In the early days, the earl had been gentle but quiet, with a haunted look about him. Or someone. He had that look about him now. Corps Security Series by Harper Sloan.
Leave a comment The Three Series by Kristen Ashley. Another amazing paranormal romance series. Until the Sun Falls from the Sky.
The Erotic Cloth
With Everything I Am. Wild and Free. Samantha Young. Three Wishes by Kristen Ashley. Three Wishes. Chocolate Lovers Series by Tara Sivec. Seduction and Snacks. Futures and Frosting. Troubles and Treats. Fantasyland Series by Kristen Ashley. Wildest Dreams.

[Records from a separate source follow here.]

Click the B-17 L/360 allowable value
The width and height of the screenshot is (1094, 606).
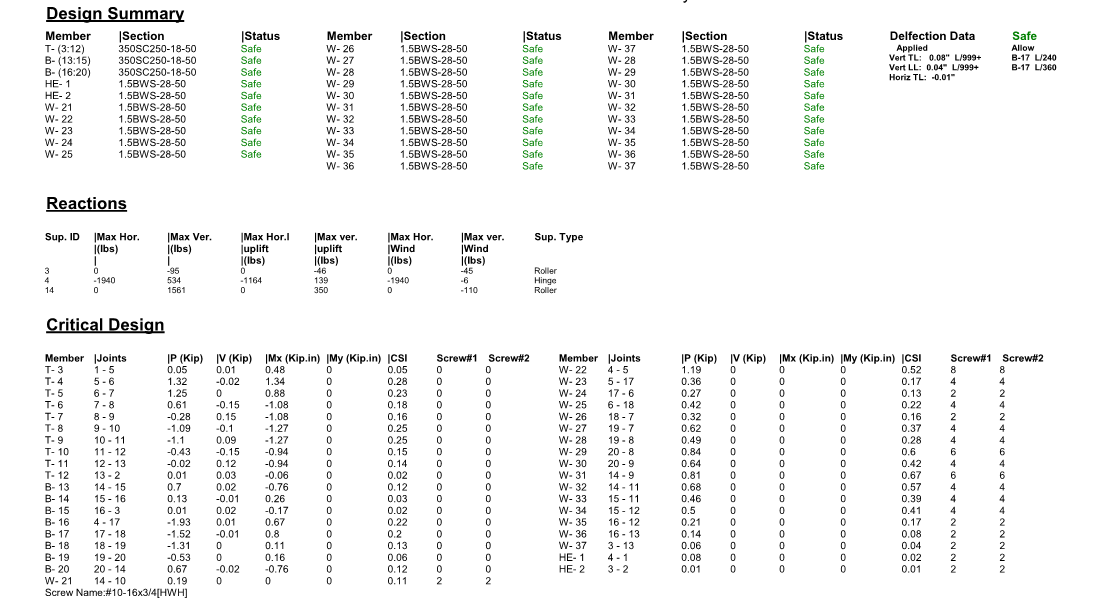pyautogui.click(x=1033, y=67)
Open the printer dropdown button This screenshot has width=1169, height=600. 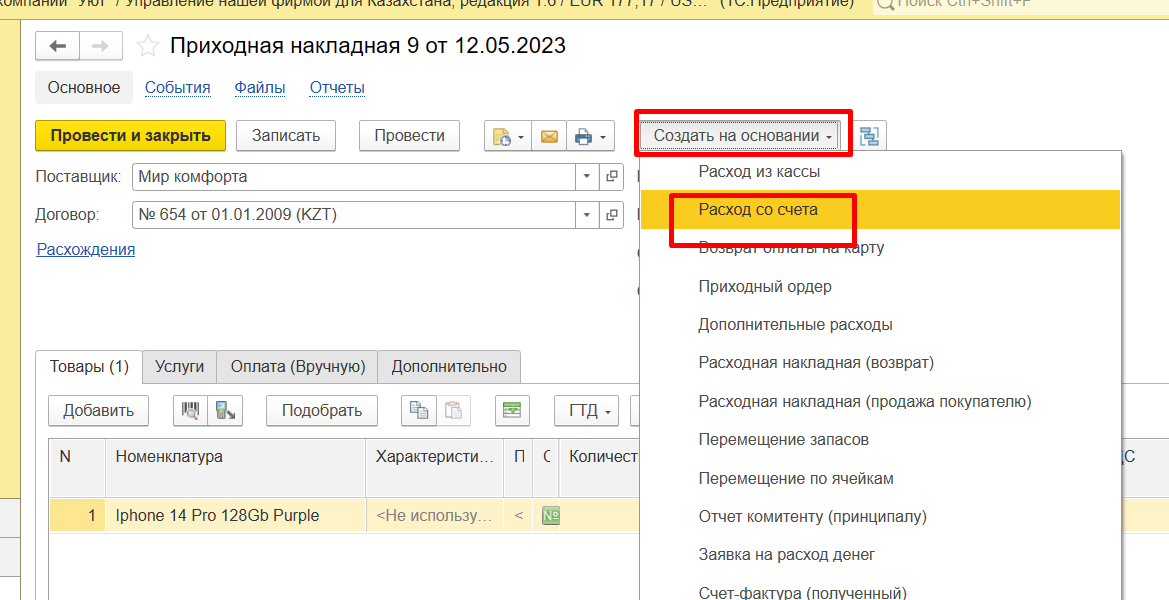pos(590,136)
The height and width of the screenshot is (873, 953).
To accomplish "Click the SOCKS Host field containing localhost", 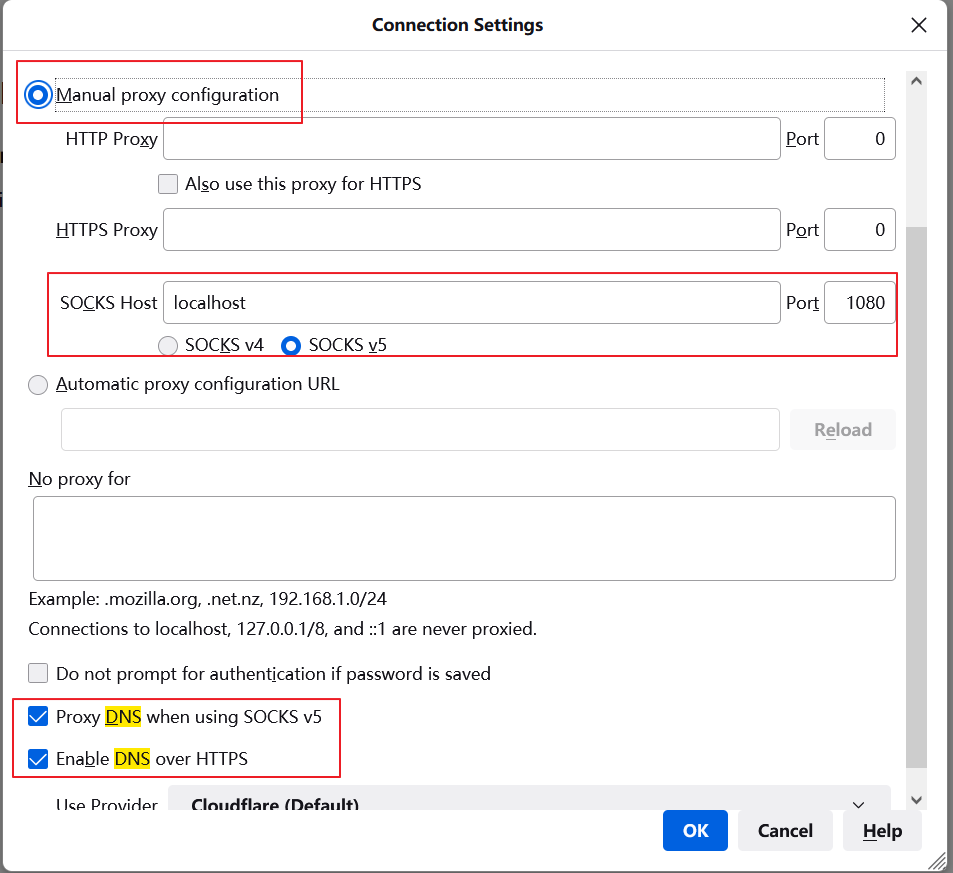I will pyautogui.click(x=471, y=302).
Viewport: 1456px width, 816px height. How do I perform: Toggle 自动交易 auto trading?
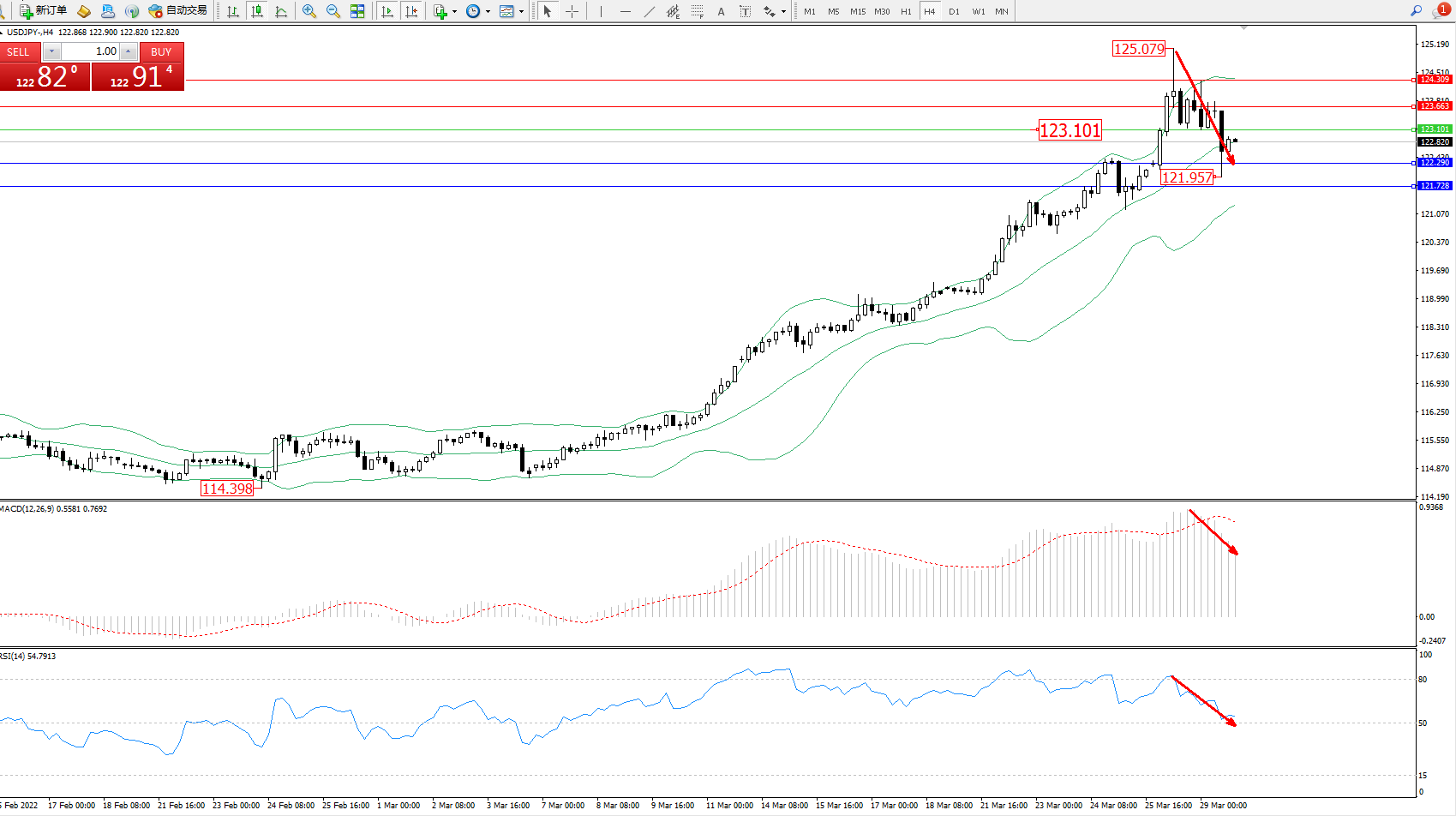(178, 11)
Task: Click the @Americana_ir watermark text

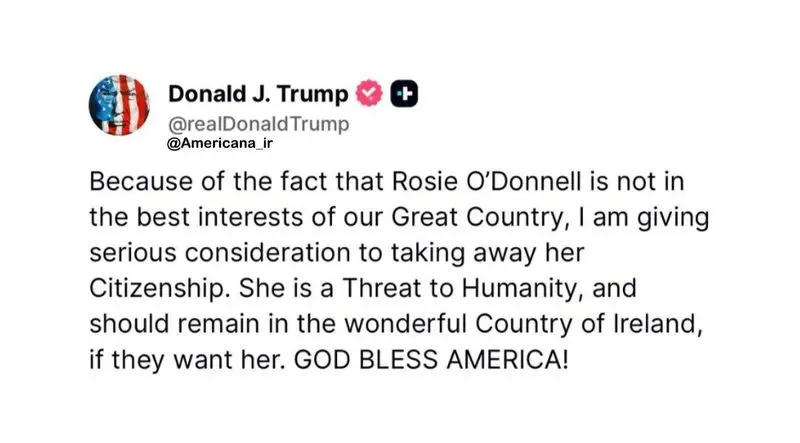Action: (219, 143)

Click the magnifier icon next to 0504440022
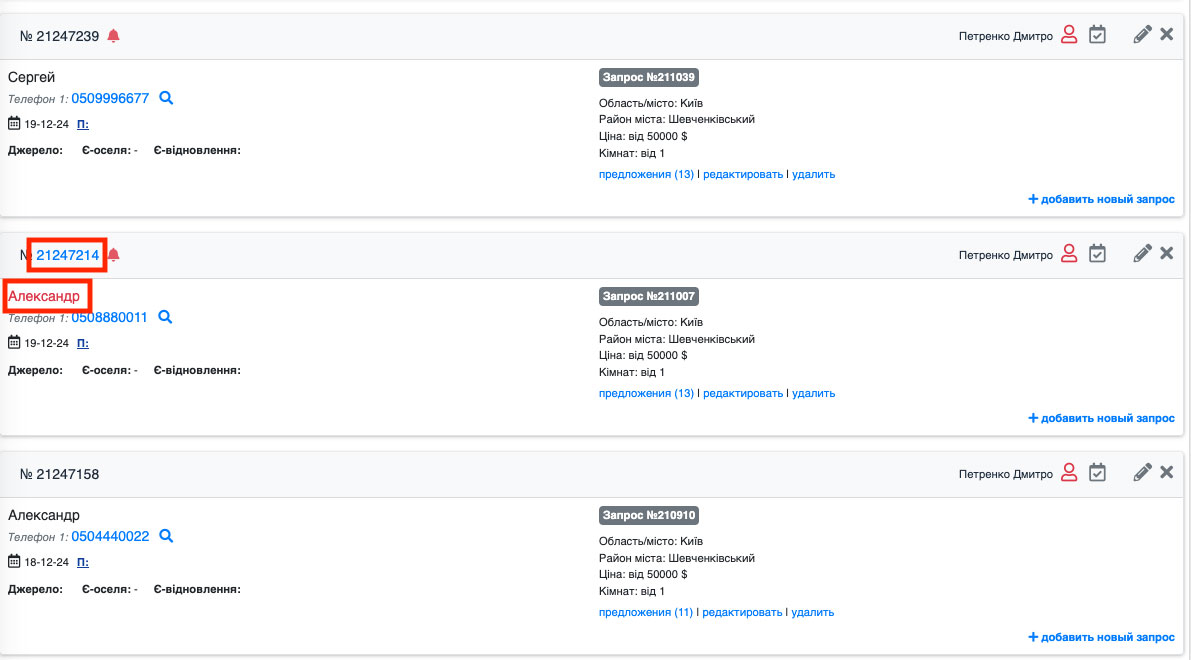(167, 536)
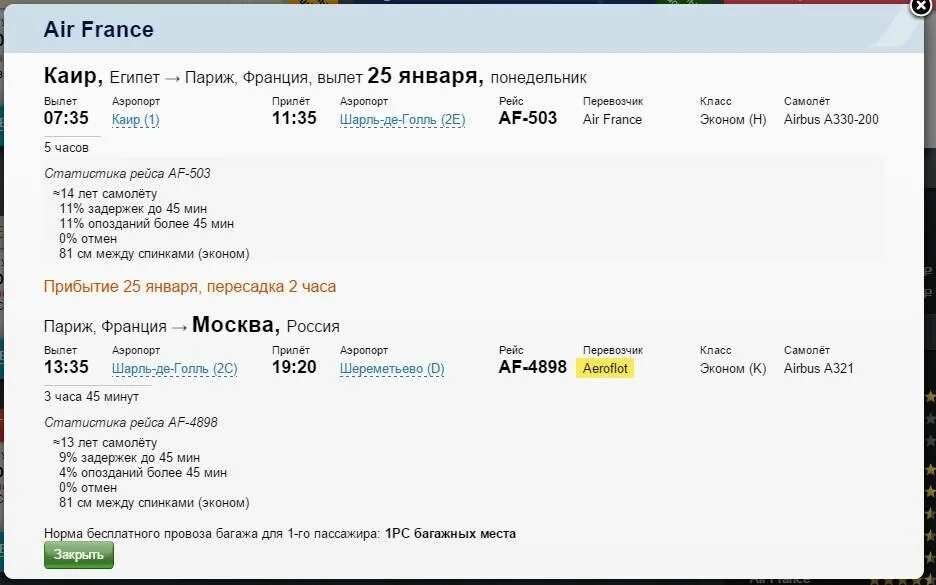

The Golden Dynasty. Midnight Soul. Ghosts and Reincarnation Series by Kristen Ashley. Penmort Castle. Sommersgate House. Lacybourne Manor. Fairytale Come Alive. Lucky Stars.Jared watched blood ooze from her lower lip. Delete it from your computer. He was different from the men she knew, the ones who granted her every wish, doted on her excessively, and told her no less than three times a day how utterly beautiful she was.
It was an odd wish coming from someone who protected field mice and had never squashed so much as a centipede in her life. A mistake to hope the embers of a long lost love might still flicker. She must hold fast until she knew. Before she had a chance to voice her opinion, the carriage rolled to a halt.